## Exercise brief
Output the lines below as a JSON list of strings, one string per line, skipping blank lines.

* begin Data lines *

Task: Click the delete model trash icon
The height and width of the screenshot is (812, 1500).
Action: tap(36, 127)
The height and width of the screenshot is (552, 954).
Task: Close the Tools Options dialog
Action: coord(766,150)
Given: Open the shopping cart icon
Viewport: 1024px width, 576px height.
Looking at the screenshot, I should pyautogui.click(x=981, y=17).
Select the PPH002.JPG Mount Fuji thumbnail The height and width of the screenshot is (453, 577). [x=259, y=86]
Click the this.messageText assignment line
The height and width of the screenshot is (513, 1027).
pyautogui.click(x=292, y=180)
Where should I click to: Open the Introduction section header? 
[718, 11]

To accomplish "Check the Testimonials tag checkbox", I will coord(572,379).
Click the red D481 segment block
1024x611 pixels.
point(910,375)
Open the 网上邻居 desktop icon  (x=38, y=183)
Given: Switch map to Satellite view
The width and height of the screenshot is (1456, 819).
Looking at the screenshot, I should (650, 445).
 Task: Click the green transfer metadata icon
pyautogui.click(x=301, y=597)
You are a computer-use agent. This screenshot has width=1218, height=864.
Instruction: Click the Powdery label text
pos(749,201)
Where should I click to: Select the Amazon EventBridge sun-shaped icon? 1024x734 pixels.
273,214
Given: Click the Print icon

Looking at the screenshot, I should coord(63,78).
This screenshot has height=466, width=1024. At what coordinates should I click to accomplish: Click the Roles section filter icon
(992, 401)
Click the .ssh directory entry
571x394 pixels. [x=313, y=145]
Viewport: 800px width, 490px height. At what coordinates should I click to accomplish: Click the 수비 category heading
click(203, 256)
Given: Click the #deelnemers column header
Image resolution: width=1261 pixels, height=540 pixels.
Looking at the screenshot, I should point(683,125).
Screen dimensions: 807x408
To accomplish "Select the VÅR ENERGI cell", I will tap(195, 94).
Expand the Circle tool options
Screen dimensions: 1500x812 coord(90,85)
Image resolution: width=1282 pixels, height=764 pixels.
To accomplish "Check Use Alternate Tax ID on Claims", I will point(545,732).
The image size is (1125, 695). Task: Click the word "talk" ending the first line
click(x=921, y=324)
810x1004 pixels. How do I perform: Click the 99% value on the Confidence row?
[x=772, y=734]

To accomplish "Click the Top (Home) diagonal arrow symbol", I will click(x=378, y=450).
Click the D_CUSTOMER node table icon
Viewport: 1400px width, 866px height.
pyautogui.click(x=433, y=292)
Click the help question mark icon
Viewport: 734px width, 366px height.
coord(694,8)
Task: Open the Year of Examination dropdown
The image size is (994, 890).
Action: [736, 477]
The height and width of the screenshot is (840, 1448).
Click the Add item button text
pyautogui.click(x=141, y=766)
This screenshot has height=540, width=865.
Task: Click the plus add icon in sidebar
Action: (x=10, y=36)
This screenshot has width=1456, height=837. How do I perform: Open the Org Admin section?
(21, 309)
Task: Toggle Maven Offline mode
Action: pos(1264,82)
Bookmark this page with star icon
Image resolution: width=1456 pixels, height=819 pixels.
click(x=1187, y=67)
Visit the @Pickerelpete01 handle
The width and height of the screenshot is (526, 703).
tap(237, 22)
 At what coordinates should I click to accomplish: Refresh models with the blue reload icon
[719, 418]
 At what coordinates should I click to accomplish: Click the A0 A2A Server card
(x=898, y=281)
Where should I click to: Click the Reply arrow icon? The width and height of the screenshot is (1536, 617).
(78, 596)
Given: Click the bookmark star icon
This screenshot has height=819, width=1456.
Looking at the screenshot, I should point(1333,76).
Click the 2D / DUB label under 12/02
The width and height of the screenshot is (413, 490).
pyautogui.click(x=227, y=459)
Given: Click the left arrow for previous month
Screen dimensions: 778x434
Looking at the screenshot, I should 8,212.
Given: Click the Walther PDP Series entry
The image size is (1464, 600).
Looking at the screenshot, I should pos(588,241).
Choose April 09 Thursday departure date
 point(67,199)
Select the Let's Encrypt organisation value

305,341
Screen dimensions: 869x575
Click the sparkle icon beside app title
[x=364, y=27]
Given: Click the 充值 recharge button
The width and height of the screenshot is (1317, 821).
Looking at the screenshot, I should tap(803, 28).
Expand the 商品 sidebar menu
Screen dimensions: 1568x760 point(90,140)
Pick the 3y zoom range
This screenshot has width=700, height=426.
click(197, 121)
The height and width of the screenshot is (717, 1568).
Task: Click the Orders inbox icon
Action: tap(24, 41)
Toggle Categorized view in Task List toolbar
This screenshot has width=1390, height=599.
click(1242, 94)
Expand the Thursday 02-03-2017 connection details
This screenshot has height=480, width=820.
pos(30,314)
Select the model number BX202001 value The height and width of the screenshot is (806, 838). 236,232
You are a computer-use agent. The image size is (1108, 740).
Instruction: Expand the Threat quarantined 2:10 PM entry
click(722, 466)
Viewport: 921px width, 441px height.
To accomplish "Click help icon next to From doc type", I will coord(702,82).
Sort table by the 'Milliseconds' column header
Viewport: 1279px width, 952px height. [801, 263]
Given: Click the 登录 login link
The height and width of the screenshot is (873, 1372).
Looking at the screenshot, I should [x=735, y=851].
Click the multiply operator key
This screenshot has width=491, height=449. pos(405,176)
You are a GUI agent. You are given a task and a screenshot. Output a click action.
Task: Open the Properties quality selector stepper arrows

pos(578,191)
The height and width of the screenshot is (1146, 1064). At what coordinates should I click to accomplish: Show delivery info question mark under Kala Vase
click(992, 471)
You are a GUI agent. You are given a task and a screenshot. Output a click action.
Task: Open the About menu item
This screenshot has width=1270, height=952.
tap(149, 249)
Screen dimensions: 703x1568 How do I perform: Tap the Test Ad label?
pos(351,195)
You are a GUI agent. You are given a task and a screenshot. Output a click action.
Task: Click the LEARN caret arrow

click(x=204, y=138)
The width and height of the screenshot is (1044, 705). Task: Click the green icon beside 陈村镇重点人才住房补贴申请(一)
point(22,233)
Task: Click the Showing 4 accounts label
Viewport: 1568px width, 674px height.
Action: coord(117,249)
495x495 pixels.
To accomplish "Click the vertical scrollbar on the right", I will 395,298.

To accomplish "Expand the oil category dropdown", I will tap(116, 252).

* end Data lines *

## Problem solution
[
  "Task: Click the delete model trash icon",
  "The height and width of the screenshot is (812, 1500).",
  "Action: tap(36, 127)",
  "The height and width of the screenshot is (552, 954).",
  "Task: Close the Tools Options dialog",
  "Action: coord(766,150)",
  "Given: Open the shopping cart icon",
  "Viewport: 1024px width, 576px height.",
  "Looking at the screenshot, I should pyautogui.click(x=981, y=17).",
  "Select the PPH002.JPG Mount Fuji thumbnail The height and width of the screenshot is (453, 577). [x=259, y=86]",
  "Click the this.messageText assignment line",
  "The height and width of the screenshot is (513, 1027).",
  "pyautogui.click(x=292, y=180)",
  "Where should I click to: Open the Introduction section header? ",
  "[718, 11]",
  "To accomplish \"Check the Testimonials tag checkbox\", I will coord(572,379).",
  "Click the red D481 segment block",
  "1024x611 pixels.",
  "point(910,375)",
  "Open the 网上邻居 desktop icon  (x=38, y=183)",
  "Given: Switch map to Satellite view",
  "The width and height of the screenshot is (1456, 819).",
  "Looking at the screenshot, I should (650, 445).",
  " Task: Click the green transfer metadata icon",
  "pyautogui.click(x=301, y=597)",
  "You are a computer-use agent. This screenshot has width=1218, height=864.",
  "Instruction: Click the Powdery label text",
  "pos(749,201)",
  "Where should I click to: Select the Amazon EventBridge sun-shaped icon? 1024x734 pixels.",
  "273,214",
  "Given: Click the Print icon",
  "Looking at the screenshot, I should coord(63,78).",
  "This screenshot has height=466, width=1024. At what coordinates should I click to accomplish: Click the Roles section filter icon",
  "(992, 401)",
  "Click the .ssh directory entry",
  "571x394 pixels. [x=313, y=145]",
  "Viewport: 800px width, 490px height. At what coordinates should I click to accomplish: Click the 수비 category heading",
  "click(203, 256)",
  "Given: Click the #deelnemers column header",
  "Image resolution: width=1261 pixels, height=540 pixels.",
  "Looking at the screenshot, I should point(683,125).",
  "Screen dimensions: 807x408",
  "To accomplish \"Select the VÅR ENERGI cell\", I will tap(195, 94).",
  "Expand the Circle tool options",
  "Screen dimensions: 1500x812 coord(90,85)",
  "Image resolution: width=1282 pixels, height=764 pixels.",
  "To accomplish \"Check Use Alternate Tax ID on Claims\", I will point(545,732).",
  "The image size is (1125, 695). Task: Click the word \"talk\" ending the first line",
  "click(x=921, y=324)",
  "810x1004 pixels. How do I perform: Click the 99% value on the Confidence row?",
  "[x=772, y=734]",
  "To accomplish \"Click the Top (Home) diagonal arrow symbol\", I will click(x=378, y=450).",
  "Click the D_CUSTOMER node table icon",
  "Viewport: 1400px width, 866px height.",
  "pyautogui.click(x=433, y=292)",
  "Click the help question mark icon",
  "Viewport: 734px width, 366px height.",
  "coord(694,8)",
  "Task: Open the Year of Examination dropdown",
  "The image size is (994, 890).",
  "Action: [736, 477]",
  "The height and width of the screenshot is (840, 1448).",
  "Click the Add item button text",
  "pyautogui.click(x=141, y=766)",
  "This screenshot has height=540, width=865.",
  "Task: Click the plus add icon in sidebar",
  "Action: (x=10, y=36)",
  "This screenshot has width=1456, height=837. How do I perform: Open the Org Admin section?",
  "(21, 309)",
  "Task: Toggle Maven Offline mode",
  "Action: pos(1264,82)",
  "Bookmark this page with star icon",
  "Image resolution: width=1456 pixels, height=819 pixels.",
  "click(x=1187, y=67)",
  "Visit the @Pickerelpete01 handle",
  "The width and height of the screenshot is (526, 703).",
  "tap(237, 22)",
  " At what coordinates should I click to accomplish: Refresh models with the blue reload icon",
  "[719, 418]",
  " At what coordinates should I click to accomplish: Click the A0 A2A Server card",
  "(x=898, y=281)",
  "Where should I click to: Click the Reply arrow icon? The width and height of the screenshot is (1536, 617).",
  "(78, 596)",
  "Given: Click the bookmark star icon",
  "This screenshot has height=819, width=1456.",
  "Looking at the screenshot, I should point(1333,76).",
  "Click the 2D / DUB label under 12/02",
  "The width and height of the screenshot is (413, 490).",
  "pyautogui.click(x=227, y=459)",
  "Given: Click the left arrow for previous month",
  "Screen dimensions: 778x434",
  "Looking at the screenshot, I should 8,212.",
  "Given: Click the Walther PDP Series entry",
  "The image size is (1464, 600).",
  "Looking at the screenshot, I should pos(588,241).",
  "Choose April 09 Thursday departure date",
  " point(67,199)",
  "Select the Let's Encrypt organisation value",
  "305,341",
  "Screen dimensions: 869x575",
  "Click the sparkle icon beside app title",
  "[x=364, y=27]",
  "Given: Click the 充值 recharge button",
  "The width and height of the screenshot is (1317, 821).",
  "Looking at the screenshot, I should tap(803, 28).",
  "Expand the 商品 sidebar menu",
  "Screen dimensions: 1568x760 point(90,140)",
  "Pick the 3y zoom range",
  "This screenshot has width=700, height=426.",
  "click(197, 121)",
  "The height and width of the screenshot is (717, 1568).",
  "Task: Click the Orders inbox icon",
  "Action: tap(24, 41)",
  "Toggle Categorized view in Task List toolbar",
  "This screenshot has width=1390, height=599.",
  "click(1242, 94)",
  "Expand the Thursday 02-03-2017 connection details",
  "This screenshot has height=480, width=820.",
  "pos(30,314)",
  "Select the model number BX202001 value The height and width of the screenshot is (806, 838). 236,232",
  "You are a computer-use agent. The image size is (1108, 740).",
  "Instruction: Expand the Threat quarantined 2:10 PM entry",
  "click(722, 466)",
  "Viewport: 921px width, 441px height.",
  "To accomplish \"Click help icon next to From doc type\", I will coord(702,82).",
  "Sort table by the 'Milliseconds' column header",
  "Viewport: 1279px width, 952px height. [801, 263]",
  "Given: Click the 登录 login link",
  "The height and width of the screenshot is (873, 1372).",
  "Looking at the screenshot, I should [x=735, y=851].",
  "Click the multiply operator key",
  "This screenshot has width=491, height=449. pos(405,176)",
  "You are a GUI agent. You are given a task and a screenshot. Output a click action.",
  "Task: Open the Properties quality selector stepper arrows",
  "pos(578,191)",
  "The height and width of the screenshot is (1146, 1064). At what coordinates should I click to accomplish: Show delivery info question mark under Kala Vase",
  "click(992, 471)",
  "You are a GUI agent. You are given a task and a screenshot. Output a click action.",
  "Task: Open the About menu item",
  "This screenshot has width=1270, height=952.",
  "tap(149, 249)",
  "Screen dimensions: 703x1568 How do I perform: Tap the Test Ad label?",
  "pos(351,195)",
  "You are a GUI agent. You are given a task and a screenshot. Output a click action.",
  "Task: Click the LEARN caret arrow",
  "click(x=204, y=138)",
  "The width and height of the screenshot is (1044, 705). Task: Click the green icon beside 陈村镇重点人才住房补贴申请(一)",
  "point(22,233)",
  "Task: Click the Showing 4 accounts label",
  "Viewport: 1568px width, 674px height.",
  "Action: coord(117,249)",
  "495x495 pixels.",
  "To accomplish \"Click the vertical scrollbar on the right\", I will 395,298.",
  "To accomplish \"Expand the oil category dropdown\", I will tap(116, 252)."
]